**The records:**
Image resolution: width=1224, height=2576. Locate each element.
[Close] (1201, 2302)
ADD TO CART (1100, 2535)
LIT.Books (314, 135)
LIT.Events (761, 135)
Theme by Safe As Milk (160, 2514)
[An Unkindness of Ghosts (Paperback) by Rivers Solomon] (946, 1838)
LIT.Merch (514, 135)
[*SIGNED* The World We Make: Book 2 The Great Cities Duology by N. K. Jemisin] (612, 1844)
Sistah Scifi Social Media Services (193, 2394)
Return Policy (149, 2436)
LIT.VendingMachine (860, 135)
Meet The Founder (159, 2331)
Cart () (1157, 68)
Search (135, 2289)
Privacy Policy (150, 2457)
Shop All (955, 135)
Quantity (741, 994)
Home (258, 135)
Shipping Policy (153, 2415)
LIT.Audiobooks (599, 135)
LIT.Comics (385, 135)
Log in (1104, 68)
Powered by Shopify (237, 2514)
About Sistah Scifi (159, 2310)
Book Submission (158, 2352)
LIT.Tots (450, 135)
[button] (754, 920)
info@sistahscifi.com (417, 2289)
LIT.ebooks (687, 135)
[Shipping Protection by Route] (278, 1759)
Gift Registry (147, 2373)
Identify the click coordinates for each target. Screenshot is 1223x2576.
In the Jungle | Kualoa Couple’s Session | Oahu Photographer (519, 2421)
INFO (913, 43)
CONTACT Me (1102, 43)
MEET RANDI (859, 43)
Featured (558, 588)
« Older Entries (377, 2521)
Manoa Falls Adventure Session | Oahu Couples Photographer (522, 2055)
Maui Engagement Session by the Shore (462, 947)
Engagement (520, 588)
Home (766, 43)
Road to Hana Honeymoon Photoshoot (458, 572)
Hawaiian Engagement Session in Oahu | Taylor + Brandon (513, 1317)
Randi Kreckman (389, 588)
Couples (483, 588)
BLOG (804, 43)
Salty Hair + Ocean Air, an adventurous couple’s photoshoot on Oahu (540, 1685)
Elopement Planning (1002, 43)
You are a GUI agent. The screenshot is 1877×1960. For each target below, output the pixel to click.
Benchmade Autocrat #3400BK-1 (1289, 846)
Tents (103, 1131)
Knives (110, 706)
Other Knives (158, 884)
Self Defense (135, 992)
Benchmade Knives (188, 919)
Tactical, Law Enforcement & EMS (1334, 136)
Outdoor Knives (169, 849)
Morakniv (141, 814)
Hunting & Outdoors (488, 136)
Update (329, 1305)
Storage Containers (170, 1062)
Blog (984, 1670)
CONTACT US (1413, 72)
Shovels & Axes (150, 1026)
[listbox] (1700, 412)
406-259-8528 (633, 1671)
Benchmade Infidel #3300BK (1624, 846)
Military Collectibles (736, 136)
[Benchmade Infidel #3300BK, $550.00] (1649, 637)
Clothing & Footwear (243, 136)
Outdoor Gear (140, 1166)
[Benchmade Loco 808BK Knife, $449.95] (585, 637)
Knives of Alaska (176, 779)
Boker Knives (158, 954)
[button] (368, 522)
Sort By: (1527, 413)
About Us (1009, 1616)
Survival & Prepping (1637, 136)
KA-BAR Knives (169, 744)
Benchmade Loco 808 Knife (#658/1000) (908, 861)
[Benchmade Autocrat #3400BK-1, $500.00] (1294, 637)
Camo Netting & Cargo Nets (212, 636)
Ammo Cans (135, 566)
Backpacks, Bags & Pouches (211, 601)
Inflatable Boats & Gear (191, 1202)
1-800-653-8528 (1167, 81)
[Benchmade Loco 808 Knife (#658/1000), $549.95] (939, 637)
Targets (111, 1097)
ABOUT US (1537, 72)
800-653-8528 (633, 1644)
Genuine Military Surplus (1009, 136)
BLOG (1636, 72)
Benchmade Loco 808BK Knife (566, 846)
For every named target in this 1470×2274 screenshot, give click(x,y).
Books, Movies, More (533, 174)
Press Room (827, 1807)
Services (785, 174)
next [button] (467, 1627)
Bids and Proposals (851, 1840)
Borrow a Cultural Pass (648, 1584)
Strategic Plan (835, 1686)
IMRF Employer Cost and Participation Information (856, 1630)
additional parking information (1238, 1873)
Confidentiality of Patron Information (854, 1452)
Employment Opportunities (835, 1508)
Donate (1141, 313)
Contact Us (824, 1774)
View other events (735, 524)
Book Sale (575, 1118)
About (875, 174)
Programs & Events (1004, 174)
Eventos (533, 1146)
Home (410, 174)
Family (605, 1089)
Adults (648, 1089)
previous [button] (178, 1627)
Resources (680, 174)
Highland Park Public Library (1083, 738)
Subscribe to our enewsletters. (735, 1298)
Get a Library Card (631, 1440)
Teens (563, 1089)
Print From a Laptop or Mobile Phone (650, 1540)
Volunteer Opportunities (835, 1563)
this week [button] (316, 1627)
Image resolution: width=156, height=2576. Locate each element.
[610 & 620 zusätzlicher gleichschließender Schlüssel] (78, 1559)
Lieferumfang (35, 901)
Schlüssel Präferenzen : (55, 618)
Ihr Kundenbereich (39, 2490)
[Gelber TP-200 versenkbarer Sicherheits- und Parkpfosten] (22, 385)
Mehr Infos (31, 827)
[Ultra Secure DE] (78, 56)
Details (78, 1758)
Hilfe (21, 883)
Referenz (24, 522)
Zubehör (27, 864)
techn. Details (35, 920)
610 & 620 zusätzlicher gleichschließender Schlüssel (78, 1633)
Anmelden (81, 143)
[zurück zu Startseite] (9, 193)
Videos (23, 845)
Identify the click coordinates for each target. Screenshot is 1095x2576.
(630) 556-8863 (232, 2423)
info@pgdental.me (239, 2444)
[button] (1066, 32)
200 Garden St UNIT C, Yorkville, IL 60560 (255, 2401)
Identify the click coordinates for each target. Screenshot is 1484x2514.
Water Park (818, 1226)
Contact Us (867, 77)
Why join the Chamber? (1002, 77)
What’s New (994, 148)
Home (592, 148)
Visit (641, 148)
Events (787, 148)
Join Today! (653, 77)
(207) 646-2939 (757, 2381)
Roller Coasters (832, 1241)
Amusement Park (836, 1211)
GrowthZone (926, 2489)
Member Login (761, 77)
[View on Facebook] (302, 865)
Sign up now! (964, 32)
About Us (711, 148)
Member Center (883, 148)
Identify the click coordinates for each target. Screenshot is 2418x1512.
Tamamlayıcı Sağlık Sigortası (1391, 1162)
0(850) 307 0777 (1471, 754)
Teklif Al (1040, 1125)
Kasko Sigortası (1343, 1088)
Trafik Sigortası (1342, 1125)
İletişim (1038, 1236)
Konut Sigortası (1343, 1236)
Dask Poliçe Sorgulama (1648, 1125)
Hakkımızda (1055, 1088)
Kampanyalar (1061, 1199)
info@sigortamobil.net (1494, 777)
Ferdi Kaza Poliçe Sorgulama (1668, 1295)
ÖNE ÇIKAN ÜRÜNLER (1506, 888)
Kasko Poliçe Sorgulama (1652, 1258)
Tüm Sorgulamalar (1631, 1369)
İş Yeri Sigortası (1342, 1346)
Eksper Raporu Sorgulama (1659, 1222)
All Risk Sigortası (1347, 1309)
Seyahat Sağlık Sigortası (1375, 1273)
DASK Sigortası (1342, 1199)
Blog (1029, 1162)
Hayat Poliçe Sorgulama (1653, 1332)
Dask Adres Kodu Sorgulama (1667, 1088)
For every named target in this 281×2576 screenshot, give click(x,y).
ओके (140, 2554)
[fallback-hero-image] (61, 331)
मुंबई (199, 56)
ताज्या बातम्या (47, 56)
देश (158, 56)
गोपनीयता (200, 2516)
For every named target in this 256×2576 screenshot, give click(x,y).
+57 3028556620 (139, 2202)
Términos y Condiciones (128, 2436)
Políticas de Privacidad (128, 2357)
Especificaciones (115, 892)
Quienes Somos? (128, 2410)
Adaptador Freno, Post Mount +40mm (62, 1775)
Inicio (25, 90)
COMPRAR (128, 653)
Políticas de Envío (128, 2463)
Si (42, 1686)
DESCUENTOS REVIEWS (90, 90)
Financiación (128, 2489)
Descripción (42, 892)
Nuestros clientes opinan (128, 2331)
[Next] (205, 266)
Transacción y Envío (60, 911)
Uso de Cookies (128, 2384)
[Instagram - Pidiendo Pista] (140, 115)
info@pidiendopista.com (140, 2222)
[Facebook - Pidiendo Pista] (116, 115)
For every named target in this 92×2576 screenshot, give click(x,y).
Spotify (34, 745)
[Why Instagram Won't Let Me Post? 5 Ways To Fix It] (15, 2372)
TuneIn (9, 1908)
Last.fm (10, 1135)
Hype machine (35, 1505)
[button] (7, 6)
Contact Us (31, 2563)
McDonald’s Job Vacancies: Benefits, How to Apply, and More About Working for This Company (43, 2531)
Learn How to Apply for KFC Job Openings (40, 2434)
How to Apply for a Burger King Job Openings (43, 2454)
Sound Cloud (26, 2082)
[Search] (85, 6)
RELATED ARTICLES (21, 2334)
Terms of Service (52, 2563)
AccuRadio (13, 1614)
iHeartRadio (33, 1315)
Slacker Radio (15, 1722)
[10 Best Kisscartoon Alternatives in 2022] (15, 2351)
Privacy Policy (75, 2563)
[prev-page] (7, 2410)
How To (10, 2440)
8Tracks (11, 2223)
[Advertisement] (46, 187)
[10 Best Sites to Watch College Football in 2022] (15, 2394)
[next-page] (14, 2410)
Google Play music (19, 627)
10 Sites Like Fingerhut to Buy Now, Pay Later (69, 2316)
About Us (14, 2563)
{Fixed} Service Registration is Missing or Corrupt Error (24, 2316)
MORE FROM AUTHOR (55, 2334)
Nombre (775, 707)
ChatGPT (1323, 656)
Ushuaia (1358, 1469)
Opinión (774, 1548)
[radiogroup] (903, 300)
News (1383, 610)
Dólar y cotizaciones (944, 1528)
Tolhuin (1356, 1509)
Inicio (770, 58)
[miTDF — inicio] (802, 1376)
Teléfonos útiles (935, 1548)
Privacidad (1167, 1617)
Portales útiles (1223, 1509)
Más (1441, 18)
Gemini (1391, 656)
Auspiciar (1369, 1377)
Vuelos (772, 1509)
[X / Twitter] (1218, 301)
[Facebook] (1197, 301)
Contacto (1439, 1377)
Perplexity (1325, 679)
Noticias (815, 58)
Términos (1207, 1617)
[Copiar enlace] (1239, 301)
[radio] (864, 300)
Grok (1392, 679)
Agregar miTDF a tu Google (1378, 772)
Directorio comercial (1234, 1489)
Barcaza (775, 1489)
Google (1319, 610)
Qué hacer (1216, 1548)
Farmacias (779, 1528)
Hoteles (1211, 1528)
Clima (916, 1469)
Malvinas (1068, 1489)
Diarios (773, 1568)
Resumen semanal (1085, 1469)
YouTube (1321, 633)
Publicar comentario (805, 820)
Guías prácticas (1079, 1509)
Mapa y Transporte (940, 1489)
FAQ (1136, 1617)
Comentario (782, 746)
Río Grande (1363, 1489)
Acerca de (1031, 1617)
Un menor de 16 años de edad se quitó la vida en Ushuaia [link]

**Work instruction:**
Extract exactly and only the lines above from the line containing "Inicio (25, 90)" through the line containing "[Instagram - Pidiendo Pista] (140, 115)", both end lines included.

**Answer section:**
Inicio (25, 90)
COMPRAR (128, 653)
Políticas de Envío (128, 2463)
Si (42, 1686)
DESCUENTOS REVIEWS (90, 90)
Financiación (128, 2489)
Descripción (42, 892)
Nuestros clientes opinan (128, 2331)
[Next] (205, 266)
Transacción y Envío (60, 911)
Uso de Cookies (128, 2384)
[Instagram - Pidiendo Pista] (140, 115)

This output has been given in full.